• **Directions for this task**: Would you please output all the records exactly as given? Pictures should not appear in the copy.

• **Recorded information**:
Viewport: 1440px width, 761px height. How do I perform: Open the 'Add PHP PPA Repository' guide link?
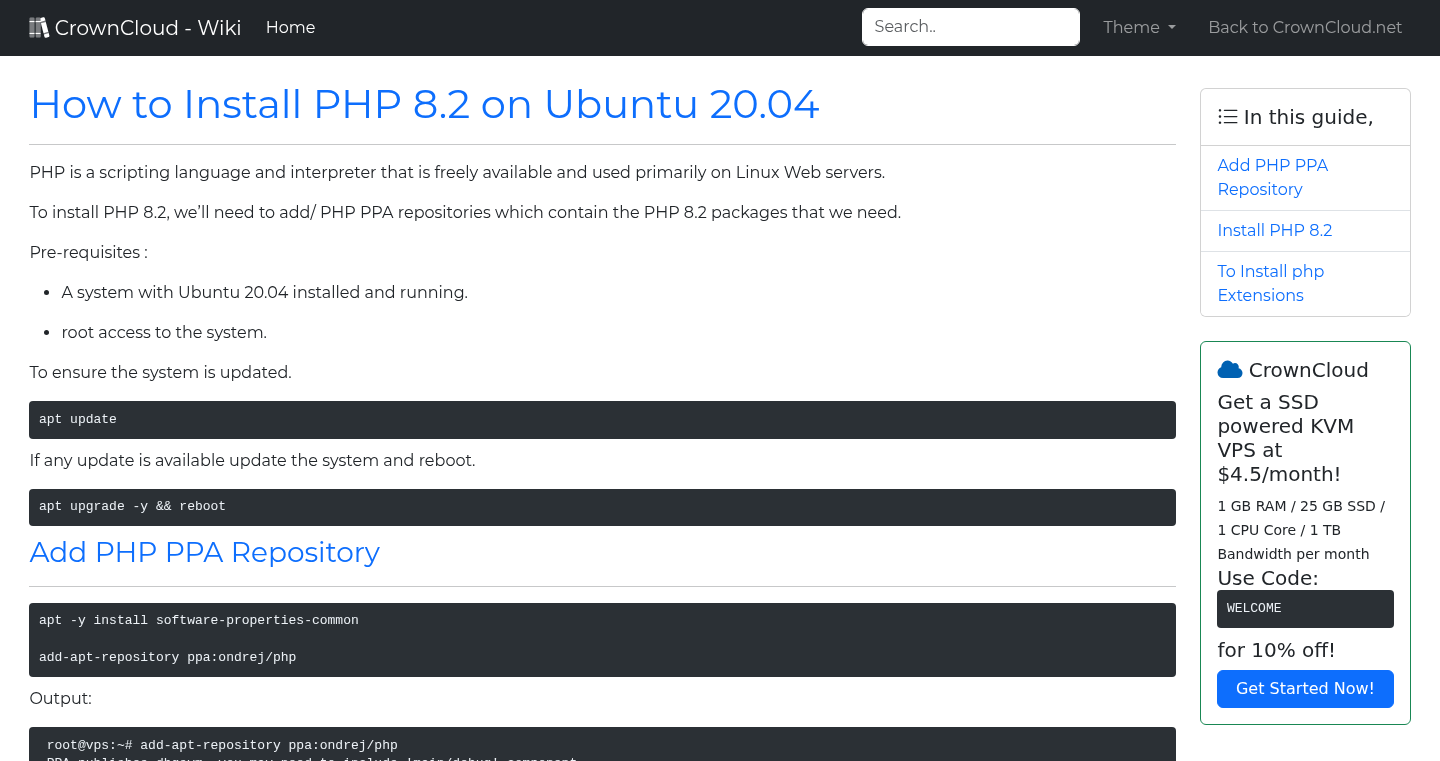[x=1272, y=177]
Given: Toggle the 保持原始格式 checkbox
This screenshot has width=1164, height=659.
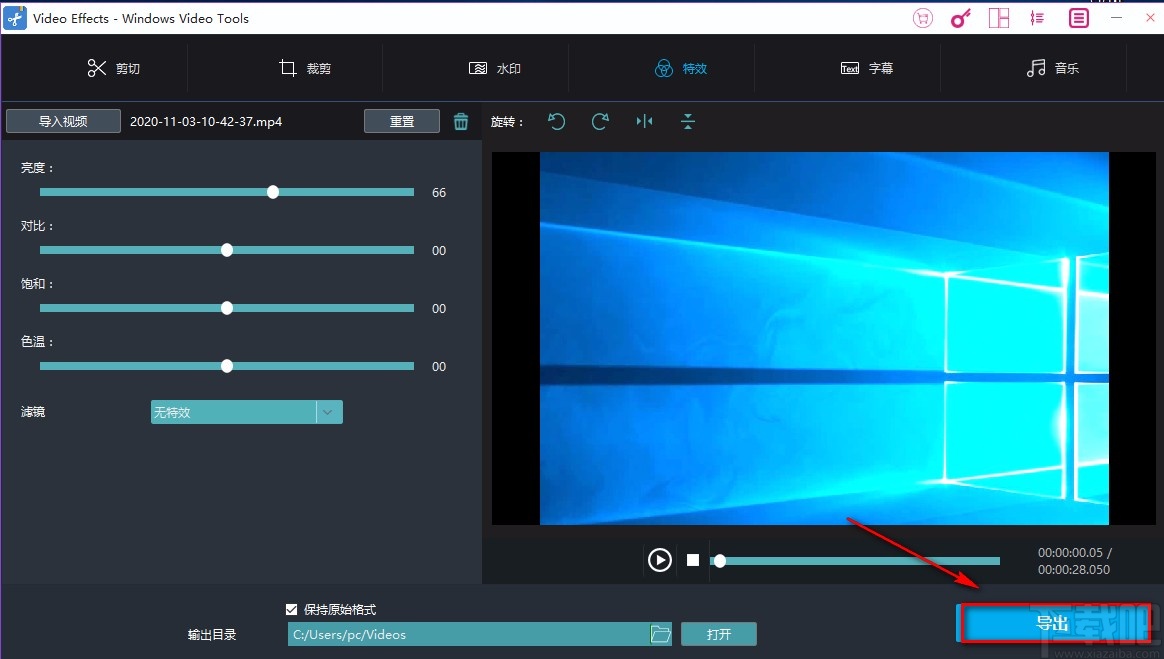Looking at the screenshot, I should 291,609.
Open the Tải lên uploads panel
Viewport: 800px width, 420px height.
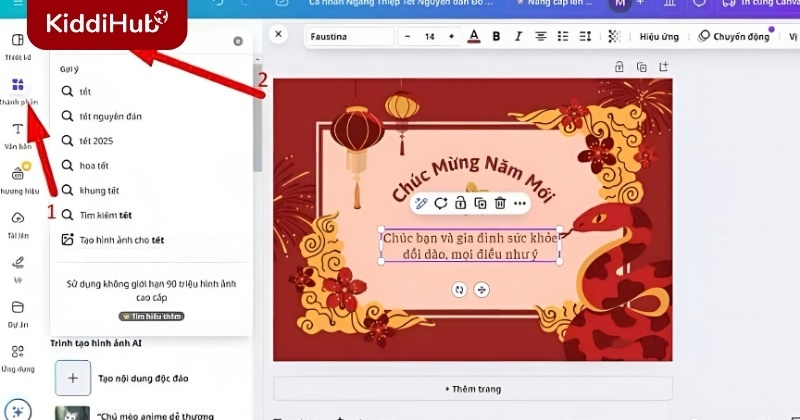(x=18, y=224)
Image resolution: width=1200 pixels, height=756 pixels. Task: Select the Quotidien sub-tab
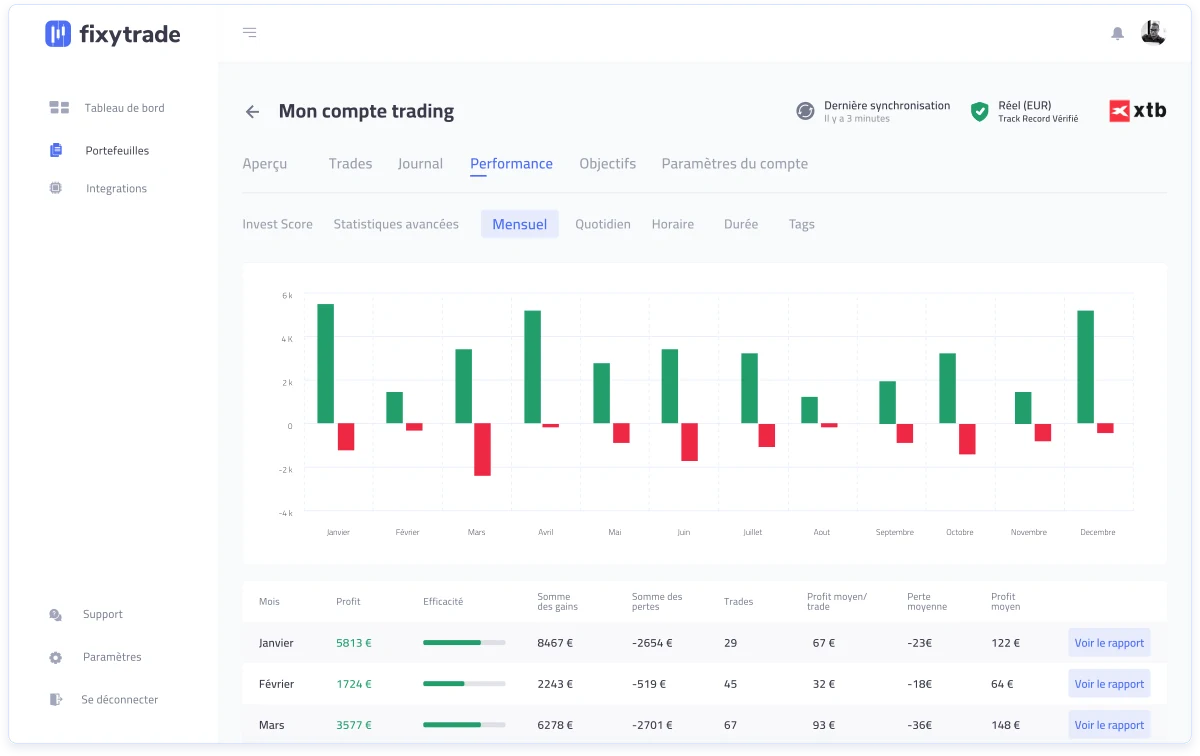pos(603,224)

• **Problem solution**:
Viewport: 1440px width, 761px height. How do I perform: Open the 'Add PHP PPA Repository' guide link?
[x=1272, y=177]
Given: Toggle the 保持原始格式 checkbox
This screenshot has width=1164, height=659.
Looking at the screenshot, I should 291,609.
Open the Tải lên uploads panel
Viewport: 800px width, 420px height.
(x=18, y=224)
Image resolution: width=1200 pixels, height=756 pixels. Task: Select the Quotidien sub-tab
pos(603,224)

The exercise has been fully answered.